The client was seeking to learn the Scottish origins of his great grandfather who lived in Quincy, Massachusetts and died in Boston in 1934.  The client provided a death certificate, a Massachusetts form R-305, obtained by the town clerk in Quincy, the relevant portion shown here:


A nice, legible, typed form.  Father’s name is “Nilla.”  No ambiguity or interpretation here.  It is all crystal clear, yes?

But hold on.  He died in Boston (as was stated elsewhere on the certificate).  If you died in another town in Massachusetts the clerk of that town would send copy of the death certificate to the clerk of your town of residence.  So we’re not really looking at the original record here, but a copy made back in 1934 by the Boston clerk and sent the Quincy clerk.  That, plus the lack of a birth city for the father and the very unusual given name “Nilla” all point to the need to get a copy of the Boston record as well.

When the Boston death certificate arrived, it was also a nice, clean, legible, certified copy, with the following information:


So now the father’s name is “Milton.”   Not a typical Scottish name, but at least now have the original death certificate.  End of story.

But hold on.  Surely this is not the original record either.  It is clearly a computer printout on nice, official paper with an embossed seal.  But it is still a derivative of the original record.

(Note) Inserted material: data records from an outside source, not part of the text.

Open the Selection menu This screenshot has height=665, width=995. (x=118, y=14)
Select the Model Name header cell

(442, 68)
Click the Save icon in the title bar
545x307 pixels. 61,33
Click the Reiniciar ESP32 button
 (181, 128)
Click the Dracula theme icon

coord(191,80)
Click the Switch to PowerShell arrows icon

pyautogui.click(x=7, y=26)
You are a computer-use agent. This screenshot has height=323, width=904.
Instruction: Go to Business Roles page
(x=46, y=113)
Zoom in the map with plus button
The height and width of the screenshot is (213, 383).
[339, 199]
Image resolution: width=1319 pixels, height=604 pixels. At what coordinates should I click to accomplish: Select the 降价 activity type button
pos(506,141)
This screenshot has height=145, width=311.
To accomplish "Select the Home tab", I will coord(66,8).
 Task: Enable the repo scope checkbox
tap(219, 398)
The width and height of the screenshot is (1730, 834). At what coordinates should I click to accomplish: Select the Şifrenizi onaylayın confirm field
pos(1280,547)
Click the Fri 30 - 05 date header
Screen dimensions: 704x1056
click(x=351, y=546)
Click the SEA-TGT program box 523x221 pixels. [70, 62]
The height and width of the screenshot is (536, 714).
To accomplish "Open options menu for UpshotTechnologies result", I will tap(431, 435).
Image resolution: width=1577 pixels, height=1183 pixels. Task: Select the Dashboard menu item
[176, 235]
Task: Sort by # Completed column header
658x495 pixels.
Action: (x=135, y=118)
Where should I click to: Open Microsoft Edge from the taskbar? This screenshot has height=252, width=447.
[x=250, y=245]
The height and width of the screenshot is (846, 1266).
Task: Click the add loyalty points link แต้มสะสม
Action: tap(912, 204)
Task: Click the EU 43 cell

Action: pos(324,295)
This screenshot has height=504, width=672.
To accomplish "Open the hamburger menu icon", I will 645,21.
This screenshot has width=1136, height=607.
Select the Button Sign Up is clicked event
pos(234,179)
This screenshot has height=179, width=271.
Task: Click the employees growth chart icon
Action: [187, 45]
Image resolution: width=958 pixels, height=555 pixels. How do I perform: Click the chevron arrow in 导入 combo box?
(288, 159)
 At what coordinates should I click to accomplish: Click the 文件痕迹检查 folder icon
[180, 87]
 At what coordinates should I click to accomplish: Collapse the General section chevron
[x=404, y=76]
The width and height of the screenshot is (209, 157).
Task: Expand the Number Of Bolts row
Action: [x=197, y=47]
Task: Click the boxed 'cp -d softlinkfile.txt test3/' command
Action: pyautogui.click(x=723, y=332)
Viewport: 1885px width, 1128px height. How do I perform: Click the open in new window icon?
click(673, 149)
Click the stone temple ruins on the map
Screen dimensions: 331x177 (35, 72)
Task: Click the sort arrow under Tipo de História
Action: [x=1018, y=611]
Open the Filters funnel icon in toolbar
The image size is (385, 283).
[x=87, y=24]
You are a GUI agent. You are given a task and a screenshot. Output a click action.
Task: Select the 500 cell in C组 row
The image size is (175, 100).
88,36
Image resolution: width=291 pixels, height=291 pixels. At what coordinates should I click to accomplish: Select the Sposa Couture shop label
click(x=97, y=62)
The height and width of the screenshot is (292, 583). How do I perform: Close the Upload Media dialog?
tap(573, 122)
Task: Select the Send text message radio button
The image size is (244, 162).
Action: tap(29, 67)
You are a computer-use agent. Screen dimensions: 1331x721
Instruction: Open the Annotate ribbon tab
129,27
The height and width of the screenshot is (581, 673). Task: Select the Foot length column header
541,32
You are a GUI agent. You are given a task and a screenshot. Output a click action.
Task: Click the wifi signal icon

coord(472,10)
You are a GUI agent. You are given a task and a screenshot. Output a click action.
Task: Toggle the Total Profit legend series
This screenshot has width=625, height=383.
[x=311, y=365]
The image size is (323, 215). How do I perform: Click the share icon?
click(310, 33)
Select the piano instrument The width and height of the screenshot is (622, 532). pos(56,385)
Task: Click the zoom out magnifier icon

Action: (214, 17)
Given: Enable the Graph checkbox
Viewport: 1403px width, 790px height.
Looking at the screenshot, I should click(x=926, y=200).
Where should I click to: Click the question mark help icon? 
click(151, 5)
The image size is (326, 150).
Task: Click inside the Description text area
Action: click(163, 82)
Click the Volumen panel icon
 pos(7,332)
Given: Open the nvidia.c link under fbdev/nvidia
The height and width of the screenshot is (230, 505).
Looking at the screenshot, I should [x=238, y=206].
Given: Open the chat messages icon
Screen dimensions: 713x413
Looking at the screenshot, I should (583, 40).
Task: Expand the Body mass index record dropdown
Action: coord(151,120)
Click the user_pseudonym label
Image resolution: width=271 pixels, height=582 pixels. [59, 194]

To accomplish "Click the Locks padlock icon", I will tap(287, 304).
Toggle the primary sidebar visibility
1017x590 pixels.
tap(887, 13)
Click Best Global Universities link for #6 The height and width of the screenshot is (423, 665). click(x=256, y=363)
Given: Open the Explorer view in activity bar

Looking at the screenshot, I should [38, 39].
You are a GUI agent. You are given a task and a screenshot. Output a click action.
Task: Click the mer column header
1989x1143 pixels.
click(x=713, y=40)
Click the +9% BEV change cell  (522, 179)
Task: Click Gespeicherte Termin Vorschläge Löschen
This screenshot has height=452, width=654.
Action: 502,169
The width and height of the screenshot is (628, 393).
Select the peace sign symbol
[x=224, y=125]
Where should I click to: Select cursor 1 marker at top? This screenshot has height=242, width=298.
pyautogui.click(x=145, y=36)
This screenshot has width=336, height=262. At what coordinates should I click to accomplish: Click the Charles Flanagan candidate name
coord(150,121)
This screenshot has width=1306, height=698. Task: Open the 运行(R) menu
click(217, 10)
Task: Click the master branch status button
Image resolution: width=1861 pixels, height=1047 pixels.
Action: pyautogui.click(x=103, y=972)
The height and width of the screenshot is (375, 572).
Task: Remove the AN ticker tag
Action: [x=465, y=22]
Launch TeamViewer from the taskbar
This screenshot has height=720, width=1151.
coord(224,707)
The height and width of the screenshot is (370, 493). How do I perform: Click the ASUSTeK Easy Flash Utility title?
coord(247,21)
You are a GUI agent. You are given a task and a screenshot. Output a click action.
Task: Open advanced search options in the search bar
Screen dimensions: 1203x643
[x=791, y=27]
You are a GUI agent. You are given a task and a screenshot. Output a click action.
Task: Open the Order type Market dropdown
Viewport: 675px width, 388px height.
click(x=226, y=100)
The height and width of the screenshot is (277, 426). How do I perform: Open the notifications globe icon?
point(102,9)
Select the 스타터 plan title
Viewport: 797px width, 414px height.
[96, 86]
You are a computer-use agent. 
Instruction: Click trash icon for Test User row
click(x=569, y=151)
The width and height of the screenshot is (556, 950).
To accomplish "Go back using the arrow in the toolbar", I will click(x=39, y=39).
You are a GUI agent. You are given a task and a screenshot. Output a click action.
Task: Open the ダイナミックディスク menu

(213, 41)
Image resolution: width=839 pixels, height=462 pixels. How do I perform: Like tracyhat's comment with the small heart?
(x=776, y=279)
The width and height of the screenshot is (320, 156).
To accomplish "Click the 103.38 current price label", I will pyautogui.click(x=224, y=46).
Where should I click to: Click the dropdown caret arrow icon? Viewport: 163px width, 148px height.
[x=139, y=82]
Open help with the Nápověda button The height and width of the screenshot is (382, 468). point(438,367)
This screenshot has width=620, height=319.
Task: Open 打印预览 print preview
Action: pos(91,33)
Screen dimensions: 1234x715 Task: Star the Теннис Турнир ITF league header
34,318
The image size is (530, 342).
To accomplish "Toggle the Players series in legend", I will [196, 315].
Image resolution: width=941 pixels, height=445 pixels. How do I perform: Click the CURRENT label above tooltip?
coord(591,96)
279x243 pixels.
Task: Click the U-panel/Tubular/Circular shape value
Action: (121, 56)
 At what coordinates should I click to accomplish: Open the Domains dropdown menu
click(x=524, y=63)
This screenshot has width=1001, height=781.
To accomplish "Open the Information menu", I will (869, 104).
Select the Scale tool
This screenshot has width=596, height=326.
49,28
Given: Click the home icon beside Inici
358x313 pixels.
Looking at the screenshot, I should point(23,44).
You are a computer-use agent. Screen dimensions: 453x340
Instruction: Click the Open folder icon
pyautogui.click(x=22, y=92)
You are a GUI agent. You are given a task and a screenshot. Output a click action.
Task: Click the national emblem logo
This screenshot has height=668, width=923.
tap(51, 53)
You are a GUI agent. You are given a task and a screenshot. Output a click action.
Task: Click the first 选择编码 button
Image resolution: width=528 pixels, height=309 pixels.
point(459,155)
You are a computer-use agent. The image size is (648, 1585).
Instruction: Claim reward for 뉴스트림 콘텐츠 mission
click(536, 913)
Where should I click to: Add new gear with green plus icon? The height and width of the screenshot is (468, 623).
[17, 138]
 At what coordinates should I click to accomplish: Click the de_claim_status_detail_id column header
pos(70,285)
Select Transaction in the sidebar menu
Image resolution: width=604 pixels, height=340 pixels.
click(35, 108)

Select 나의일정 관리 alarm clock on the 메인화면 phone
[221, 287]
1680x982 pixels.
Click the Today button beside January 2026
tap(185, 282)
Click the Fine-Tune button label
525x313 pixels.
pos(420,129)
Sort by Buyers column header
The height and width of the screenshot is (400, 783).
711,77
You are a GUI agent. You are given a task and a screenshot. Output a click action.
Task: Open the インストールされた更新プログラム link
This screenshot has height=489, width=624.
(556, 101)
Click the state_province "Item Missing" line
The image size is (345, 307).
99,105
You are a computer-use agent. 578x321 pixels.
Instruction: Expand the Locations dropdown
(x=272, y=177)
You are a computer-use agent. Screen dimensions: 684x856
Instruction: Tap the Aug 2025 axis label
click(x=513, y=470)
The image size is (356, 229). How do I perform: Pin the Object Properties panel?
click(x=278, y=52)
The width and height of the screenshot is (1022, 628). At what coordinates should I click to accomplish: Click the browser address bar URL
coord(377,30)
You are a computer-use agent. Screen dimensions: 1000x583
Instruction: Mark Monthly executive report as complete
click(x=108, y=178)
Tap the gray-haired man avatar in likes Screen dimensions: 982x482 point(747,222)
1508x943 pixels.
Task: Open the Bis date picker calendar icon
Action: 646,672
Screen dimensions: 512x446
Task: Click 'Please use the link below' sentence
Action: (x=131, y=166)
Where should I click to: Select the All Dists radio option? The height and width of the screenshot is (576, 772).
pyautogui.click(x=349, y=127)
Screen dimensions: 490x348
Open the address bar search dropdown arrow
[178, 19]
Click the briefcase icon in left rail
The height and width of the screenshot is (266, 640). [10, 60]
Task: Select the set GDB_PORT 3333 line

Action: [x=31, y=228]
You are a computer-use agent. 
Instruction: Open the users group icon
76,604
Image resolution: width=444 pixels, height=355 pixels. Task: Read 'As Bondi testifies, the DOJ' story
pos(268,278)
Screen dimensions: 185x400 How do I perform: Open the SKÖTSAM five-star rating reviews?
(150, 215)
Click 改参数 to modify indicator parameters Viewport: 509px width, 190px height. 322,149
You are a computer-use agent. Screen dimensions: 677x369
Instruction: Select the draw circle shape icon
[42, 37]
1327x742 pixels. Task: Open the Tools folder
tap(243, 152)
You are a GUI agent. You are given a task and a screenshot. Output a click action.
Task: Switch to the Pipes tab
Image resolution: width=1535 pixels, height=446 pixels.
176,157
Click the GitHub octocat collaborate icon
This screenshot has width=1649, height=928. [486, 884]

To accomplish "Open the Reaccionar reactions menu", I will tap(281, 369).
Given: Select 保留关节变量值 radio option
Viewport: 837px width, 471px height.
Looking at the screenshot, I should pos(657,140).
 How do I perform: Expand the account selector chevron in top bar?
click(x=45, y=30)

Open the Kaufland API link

So I make one more try, to get the most-original version of the death certificate available,  an image of the record in the original record books, which yielded this:


Now we see the Rorschach test.   Nilla?  Milton?   I can see why one could imagine they see either.  My guess it is neither.  What do you see?

The point here is you, as a researcher, can read and interpret handwriting, but even more importantly, you can express degrees of certainty.  You can say it is, “likely Milton” or “possibly William.”  You are not put in the position of an clerk’s assistant filling out a form, where the design of the form demands a single answer and leaves no room for nuance.

And this the importance of tracking down the most-original version of a record whenever possible.  A conscientious genealogist would not treat a record like a Rorschach Test, but if he does not work from the most-original version of a record, he risks unwittingly basing his conclusions on someone else’s Rorschach Test, which converted ambiguity into a false certainty, and leads to conclusions that could be wrong, but also likely have an inflated degree of certainty.

So how did this end?  Fortunately, I was able to track down naturalization papers for my client’s great grandfather and that showed where in Scotland (Jedburgh) he was from.  Ultimately the death certificate played only a supporting role in putting together the evidence connecting the records together.   Further work remains to connect the family in America with the specific family in Scotland.